### What this task involves
Go through the data below and count every line that has the word "checkbox". Return only the count.

[Dataset excerpts]
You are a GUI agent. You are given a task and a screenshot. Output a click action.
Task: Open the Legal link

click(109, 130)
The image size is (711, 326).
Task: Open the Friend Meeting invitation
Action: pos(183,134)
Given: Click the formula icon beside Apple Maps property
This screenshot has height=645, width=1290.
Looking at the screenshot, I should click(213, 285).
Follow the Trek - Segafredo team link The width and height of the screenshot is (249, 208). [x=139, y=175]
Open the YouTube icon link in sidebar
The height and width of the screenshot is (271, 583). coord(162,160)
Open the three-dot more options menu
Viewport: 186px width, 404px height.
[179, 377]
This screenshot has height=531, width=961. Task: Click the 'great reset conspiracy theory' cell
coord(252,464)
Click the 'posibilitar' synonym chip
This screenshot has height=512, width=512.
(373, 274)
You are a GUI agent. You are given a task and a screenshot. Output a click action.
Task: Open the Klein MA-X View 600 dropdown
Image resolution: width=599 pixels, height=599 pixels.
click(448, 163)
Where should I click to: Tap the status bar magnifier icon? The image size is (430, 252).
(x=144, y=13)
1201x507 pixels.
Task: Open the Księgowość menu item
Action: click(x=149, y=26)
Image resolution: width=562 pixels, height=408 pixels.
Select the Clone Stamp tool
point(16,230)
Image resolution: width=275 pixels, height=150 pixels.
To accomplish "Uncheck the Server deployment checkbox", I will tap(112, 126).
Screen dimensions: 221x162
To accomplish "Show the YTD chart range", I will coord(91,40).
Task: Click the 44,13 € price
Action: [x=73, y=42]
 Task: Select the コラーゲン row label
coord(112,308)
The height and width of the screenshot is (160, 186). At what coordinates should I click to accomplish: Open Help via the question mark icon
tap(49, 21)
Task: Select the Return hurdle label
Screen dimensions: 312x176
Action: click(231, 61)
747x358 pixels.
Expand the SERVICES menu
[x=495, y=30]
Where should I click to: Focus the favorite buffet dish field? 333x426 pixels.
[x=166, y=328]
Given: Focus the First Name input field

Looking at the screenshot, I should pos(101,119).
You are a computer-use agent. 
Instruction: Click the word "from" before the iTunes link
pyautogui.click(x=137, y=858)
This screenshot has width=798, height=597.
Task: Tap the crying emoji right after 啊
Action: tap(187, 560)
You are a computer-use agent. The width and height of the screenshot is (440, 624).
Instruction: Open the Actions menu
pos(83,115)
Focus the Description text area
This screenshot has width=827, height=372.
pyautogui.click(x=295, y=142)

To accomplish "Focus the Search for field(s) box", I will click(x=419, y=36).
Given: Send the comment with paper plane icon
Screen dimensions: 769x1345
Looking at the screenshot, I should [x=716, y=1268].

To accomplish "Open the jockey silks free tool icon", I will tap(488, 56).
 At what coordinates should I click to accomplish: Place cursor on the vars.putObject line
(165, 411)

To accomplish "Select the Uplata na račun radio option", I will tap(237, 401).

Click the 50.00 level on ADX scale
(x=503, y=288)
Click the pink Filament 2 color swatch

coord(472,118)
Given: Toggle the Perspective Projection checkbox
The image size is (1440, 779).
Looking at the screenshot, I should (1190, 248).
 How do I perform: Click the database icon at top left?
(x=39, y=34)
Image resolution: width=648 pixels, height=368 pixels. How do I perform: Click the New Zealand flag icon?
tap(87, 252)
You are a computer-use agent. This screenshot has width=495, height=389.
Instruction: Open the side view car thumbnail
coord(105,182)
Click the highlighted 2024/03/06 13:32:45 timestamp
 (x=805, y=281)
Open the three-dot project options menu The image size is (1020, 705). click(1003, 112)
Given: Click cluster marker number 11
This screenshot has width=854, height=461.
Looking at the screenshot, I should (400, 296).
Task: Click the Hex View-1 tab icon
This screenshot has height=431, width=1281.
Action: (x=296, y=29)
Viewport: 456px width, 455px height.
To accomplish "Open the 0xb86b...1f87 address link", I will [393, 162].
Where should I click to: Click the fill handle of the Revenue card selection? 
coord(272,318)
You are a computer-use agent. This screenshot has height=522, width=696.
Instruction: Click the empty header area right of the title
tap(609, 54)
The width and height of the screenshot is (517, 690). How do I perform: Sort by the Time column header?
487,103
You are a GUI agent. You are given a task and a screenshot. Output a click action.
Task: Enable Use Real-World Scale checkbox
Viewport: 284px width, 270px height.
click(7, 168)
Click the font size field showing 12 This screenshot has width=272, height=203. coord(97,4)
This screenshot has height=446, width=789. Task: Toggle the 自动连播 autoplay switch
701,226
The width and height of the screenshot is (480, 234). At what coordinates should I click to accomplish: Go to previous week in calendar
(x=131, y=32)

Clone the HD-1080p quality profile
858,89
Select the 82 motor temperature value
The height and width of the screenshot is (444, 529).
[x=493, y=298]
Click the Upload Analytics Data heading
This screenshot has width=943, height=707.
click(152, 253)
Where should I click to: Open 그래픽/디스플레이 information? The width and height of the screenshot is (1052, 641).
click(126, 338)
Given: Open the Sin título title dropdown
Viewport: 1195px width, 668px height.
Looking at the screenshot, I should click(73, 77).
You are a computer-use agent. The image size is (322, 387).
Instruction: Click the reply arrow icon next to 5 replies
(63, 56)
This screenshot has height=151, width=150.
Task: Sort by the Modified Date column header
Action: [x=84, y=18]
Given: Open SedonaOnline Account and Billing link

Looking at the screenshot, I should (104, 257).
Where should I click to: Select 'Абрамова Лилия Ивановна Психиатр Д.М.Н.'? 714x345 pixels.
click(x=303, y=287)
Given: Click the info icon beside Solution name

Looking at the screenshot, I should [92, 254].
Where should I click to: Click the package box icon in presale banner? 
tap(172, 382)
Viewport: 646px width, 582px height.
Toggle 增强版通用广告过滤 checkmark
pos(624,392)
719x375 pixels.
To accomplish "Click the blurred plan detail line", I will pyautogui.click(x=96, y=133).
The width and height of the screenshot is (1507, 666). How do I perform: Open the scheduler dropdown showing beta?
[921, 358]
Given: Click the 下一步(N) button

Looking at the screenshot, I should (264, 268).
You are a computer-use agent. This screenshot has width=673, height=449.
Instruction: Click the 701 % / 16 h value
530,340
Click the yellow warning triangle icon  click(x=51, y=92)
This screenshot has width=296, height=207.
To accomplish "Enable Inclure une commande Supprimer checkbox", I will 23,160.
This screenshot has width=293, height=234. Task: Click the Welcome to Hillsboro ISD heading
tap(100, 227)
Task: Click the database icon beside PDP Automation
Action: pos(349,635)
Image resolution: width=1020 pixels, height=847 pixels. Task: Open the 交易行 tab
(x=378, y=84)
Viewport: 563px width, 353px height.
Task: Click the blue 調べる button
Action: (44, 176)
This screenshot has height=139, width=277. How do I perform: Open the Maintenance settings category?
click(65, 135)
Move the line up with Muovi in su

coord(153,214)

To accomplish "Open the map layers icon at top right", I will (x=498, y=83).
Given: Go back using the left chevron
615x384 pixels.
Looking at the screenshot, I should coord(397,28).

### Finished task
4